━━ DATA SHOWN
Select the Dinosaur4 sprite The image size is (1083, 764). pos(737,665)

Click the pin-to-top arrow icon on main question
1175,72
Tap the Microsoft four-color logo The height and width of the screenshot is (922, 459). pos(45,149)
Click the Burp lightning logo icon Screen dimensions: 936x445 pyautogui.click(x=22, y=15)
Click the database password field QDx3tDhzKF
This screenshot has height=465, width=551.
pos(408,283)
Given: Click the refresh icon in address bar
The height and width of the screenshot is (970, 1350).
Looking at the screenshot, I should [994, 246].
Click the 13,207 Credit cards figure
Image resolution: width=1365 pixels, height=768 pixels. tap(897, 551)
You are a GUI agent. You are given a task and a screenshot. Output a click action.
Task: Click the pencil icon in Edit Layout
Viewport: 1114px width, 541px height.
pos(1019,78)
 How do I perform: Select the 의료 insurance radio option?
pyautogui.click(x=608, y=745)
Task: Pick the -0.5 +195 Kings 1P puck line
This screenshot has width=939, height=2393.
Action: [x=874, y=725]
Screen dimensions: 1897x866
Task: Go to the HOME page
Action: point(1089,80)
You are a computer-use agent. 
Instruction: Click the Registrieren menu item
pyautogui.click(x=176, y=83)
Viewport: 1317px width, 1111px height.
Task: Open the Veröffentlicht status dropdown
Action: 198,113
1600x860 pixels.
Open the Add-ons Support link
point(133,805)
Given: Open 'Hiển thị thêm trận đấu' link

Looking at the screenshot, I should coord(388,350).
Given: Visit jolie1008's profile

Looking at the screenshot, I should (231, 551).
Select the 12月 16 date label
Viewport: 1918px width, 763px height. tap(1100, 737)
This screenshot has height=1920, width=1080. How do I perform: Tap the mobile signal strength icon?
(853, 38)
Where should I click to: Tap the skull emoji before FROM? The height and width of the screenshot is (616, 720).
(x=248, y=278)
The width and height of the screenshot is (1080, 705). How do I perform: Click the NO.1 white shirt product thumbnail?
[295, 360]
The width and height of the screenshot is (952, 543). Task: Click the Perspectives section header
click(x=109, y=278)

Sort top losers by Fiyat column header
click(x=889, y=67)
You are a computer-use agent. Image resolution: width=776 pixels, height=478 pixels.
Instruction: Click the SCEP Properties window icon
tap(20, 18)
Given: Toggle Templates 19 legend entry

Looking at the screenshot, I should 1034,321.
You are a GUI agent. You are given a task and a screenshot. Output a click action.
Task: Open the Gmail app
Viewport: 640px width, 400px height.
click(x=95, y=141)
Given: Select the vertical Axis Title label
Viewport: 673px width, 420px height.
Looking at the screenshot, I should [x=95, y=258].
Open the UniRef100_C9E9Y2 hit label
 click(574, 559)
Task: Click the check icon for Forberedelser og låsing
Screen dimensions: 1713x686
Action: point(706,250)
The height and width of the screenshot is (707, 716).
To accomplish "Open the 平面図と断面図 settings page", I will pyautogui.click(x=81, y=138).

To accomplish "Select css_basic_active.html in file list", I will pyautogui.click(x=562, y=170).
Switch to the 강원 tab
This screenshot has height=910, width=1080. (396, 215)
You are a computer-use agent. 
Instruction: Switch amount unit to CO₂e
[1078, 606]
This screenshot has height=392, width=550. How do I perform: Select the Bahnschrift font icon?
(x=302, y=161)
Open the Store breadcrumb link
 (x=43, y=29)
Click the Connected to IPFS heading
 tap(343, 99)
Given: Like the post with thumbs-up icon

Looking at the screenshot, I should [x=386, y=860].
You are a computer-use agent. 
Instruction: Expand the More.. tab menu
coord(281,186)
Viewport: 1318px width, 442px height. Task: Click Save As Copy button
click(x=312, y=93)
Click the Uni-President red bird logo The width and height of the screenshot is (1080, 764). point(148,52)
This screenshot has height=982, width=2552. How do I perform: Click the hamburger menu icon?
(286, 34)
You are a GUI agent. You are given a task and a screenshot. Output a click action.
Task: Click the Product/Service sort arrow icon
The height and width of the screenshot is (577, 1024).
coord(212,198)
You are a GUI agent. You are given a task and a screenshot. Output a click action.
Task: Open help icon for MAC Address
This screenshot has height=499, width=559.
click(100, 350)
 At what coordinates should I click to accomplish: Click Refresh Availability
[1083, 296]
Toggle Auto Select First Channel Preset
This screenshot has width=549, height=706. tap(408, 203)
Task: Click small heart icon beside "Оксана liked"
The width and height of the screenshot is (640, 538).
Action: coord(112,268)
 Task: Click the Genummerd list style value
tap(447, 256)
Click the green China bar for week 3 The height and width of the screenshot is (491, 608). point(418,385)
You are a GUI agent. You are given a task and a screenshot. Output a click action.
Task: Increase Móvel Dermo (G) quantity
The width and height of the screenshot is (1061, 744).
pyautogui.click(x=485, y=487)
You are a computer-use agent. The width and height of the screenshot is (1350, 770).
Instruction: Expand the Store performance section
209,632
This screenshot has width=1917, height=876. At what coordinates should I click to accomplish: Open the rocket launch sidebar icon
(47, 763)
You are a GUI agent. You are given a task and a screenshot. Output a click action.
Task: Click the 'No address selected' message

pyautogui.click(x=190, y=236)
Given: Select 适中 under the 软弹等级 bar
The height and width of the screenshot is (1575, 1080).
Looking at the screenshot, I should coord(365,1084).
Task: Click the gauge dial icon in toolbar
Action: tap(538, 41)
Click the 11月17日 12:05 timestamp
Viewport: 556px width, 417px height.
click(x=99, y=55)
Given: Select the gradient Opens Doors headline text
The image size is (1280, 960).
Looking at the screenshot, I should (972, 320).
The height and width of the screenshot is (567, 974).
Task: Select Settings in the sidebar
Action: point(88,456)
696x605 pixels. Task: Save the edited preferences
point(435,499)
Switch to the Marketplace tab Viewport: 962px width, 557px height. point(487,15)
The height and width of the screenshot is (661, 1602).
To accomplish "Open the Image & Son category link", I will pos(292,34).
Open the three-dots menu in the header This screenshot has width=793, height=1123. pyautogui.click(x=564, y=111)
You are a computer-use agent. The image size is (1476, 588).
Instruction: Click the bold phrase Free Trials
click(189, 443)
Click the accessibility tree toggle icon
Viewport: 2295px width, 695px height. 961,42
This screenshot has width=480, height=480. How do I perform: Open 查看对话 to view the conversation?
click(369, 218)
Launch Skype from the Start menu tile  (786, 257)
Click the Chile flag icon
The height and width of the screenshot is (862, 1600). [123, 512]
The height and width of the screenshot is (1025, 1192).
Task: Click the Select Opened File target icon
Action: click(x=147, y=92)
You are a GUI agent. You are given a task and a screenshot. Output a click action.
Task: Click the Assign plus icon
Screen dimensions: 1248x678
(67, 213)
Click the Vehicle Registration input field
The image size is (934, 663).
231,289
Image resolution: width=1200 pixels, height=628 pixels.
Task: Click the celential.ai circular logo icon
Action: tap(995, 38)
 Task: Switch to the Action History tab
━━━━
== TASK INSTRUCTIONS ==
Your task is to print all of the records exactly.

== ANSWER AREA ==
Select the Dinosaur4 sprite The image size is (1083, 764). pos(737,665)

Click the pin-to-top arrow icon on main question
1175,72
Tap the Microsoft four-color logo The height and width of the screenshot is (922, 459). pos(45,149)
Click the Burp lightning logo icon Screen dimensions: 936x445 pyautogui.click(x=22, y=15)
Click the database password field QDx3tDhzKF
This screenshot has height=465, width=551.
pos(408,283)
Given: Click the refresh icon in address bar
The height and width of the screenshot is (970, 1350).
Looking at the screenshot, I should [994, 246].
Click the 13,207 Credit cards figure
Image resolution: width=1365 pixels, height=768 pixels. tap(897, 551)
You are a GUI agent. You are given a task and a screenshot. Output a click action.
Task: Click the pencil icon in Edit Layout
Viewport: 1114px width, 541px height.
pos(1019,78)
 How do I perform: Select the 의료 insurance radio option?
pyautogui.click(x=608, y=745)
Task: Pick the -0.5 +195 Kings 1P puck line
This screenshot has width=939, height=2393.
Action: [x=874, y=725]
Screen dimensions: 1897x866
Task: Go to the HOME page
Action: point(1089,80)
You are a computer-use agent. 
Instruction: Click the Registrieren menu item
pyautogui.click(x=176, y=83)
Viewport: 1317px width, 1111px height.
Task: Open the Veröffentlicht status dropdown
Action: 198,113
1600x860 pixels.
Open the Add-ons Support link
point(133,805)
Given: Open 'Hiển thị thêm trận đấu' link

Looking at the screenshot, I should coord(388,350).
Given: Visit jolie1008's profile

Looking at the screenshot, I should (231, 551).
Select the 12月 16 date label
Viewport: 1918px width, 763px height. tap(1100, 737)
This screenshot has height=1920, width=1080. How do I perform: Tap the mobile signal strength icon?
(853, 38)
Where should I click to: Tap the skull emoji before FROM? The height and width of the screenshot is (616, 720).
(x=248, y=278)
The width and height of the screenshot is (1080, 705). How do I perform: Click the NO.1 white shirt product thumbnail?
[295, 360]
The width and height of the screenshot is (952, 543). Task: Click the Perspectives section header
click(x=109, y=278)

Sort top losers by Fiyat column header
click(x=889, y=67)
You are a computer-use agent. Image resolution: width=776 pixels, height=478 pixels.
Instruction: Click the SCEP Properties window icon
tap(20, 18)
Given: Toggle Templates 19 legend entry

Looking at the screenshot, I should 1034,321.
You are a GUI agent. You are given a task and a screenshot. Output a click action.
Task: Open the Gmail app
Viewport: 640px width, 400px height.
click(x=95, y=141)
Given: Select the vertical Axis Title label
Viewport: 673px width, 420px height.
Looking at the screenshot, I should [x=95, y=258].
Open the UniRef100_C9E9Y2 hit label
 click(574, 559)
Task: Click the check icon for Forberedelser og låsing
Screen dimensions: 1713x686
Action: point(706,250)
The height and width of the screenshot is (707, 716).
To accomplish "Open the 平面図と断面図 settings page", I will pyautogui.click(x=81, y=138).

To accomplish "Select css_basic_active.html in file list", I will pyautogui.click(x=562, y=170).
Switch to the 강원 tab
This screenshot has height=910, width=1080. (396, 215)
You are a computer-use agent. 
Instruction: Switch amount unit to CO₂e
[1078, 606]
This screenshot has height=392, width=550. How do I perform: Select the Bahnschrift font icon?
(x=302, y=161)
Open the Store breadcrumb link
 (x=43, y=29)
Click the Connected to IPFS heading
 tap(343, 99)
Given: Like the post with thumbs-up icon

Looking at the screenshot, I should [x=386, y=860].
You are a computer-use agent. 
Instruction: Expand the More.. tab menu
coord(281,186)
Viewport: 1318px width, 442px height. Task: Click Save As Copy button
click(x=312, y=93)
Click the Uni-President red bird logo The width and height of the screenshot is (1080, 764). point(148,52)
This screenshot has height=982, width=2552. How do I perform: Click the hamburger menu icon?
(286, 34)
You are a GUI agent. You are given a task and a screenshot. Output a click action.
Task: Click the Product/Service sort arrow icon
The height and width of the screenshot is (577, 1024).
coord(212,198)
You are a GUI agent. You are given a task and a screenshot. Output a click action.
Task: Open help icon for MAC Address
This screenshot has height=499, width=559.
click(100, 350)
 At what coordinates should I click to accomplish: Click Refresh Availability
[1083, 296]
Toggle Auto Select First Channel Preset
This screenshot has width=549, height=706. tap(408, 203)
Task: Click small heart icon beside "Оксана liked"
The width and height of the screenshot is (640, 538).
Action: coord(112,268)
 Task: Click the Genummerd list style value
tap(447, 256)
Click the green China bar for week 3 The height and width of the screenshot is (491, 608). point(418,385)
You are a GUI agent. You are given a task and a screenshot. Output a click action.
Task: Increase Móvel Dermo (G) quantity
The width and height of the screenshot is (1061, 744).
pyautogui.click(x=485, y=487)
You are a computer-use agent. The width and height of the screenshot is (1350, 770).
Instruction: Expand the Store performance section
209,632
This screenshot has width=1917, height=876. At what coordinates should I click to accomplish: Open the rocket launch sidebar icon
(47, 763)
You are a GUI agent. You are given a task and a screenshot. Output a click action.
Task: Click the 'No address selected' message

pyautogui.click(x=190, y=236)
Given: Select 适中 under the 软弹等级 bar
The height and width of the screenshot is (1575, 1080).
Looking at the screenshot, I should coord(365,1084).
Task: Click the gauge dial icon in toolbar
Action: tap(538, 41)
Click the 11月17日 12:05 timestamp
Viewport: 556px width, 417px height.
click(x=99, y=55)
Given: Select the gradient Opens Doors headline text
The image size is (1280, 960).
Looking at the screenshot, I should (972, 320).
The height and width of the screenshot is (567, 974).
Task: Select Settings in the sidebar
Action: point(88,456)
696x605 pixels. Task: Save the edited preferences
point(435,499)
Switch to the Marketplace tab Viewport: 962px width, 557px height. point(487,15)
The height and width of the screenshot is (661, 1602).
To accomplish "Open the Image & Son category link", I will pos(292,34).
Open the three-dots menu in the header This screenshot has width=793, height=1123. pyautogui.click(x=564, y=111)
You are a computer-use agent. The image size is (1476, 588).
Instruction: Click the bold phrase Free Trials
click(189, 443)
Click the accessibility tree toggle icon
Viewport: 2295px width, 695px height. 961,42
This screenshot has width=480, height=480. How do I perform: Open 查看对话 to view the conversation?
click(369, 218)
Launch Skype from the Start menu tile  (786, 257)
Click the Chile flag icon
The height and width of the screenshot is (862, 1600). [123, 512]
The height and width of the screenshot is (1025, 1192).
Task: Click the Select Opened File target icon
Action: click(x=147, y=92)
You are a GUI agent. You are given a task and a screenshot. Output a click action.
Task: Click the Assign plus icon
Screen dimensions: 1248x678
(67, 213)
Click the Vehicle Registration input field
The image size is (934, 663).
231,289
Image resolution: width=1200 pixels, height=628 pixels.
Task: Click the celential.ai circular logo icon
Action: tap(995, 38)
 Task: Switch to the Action History tab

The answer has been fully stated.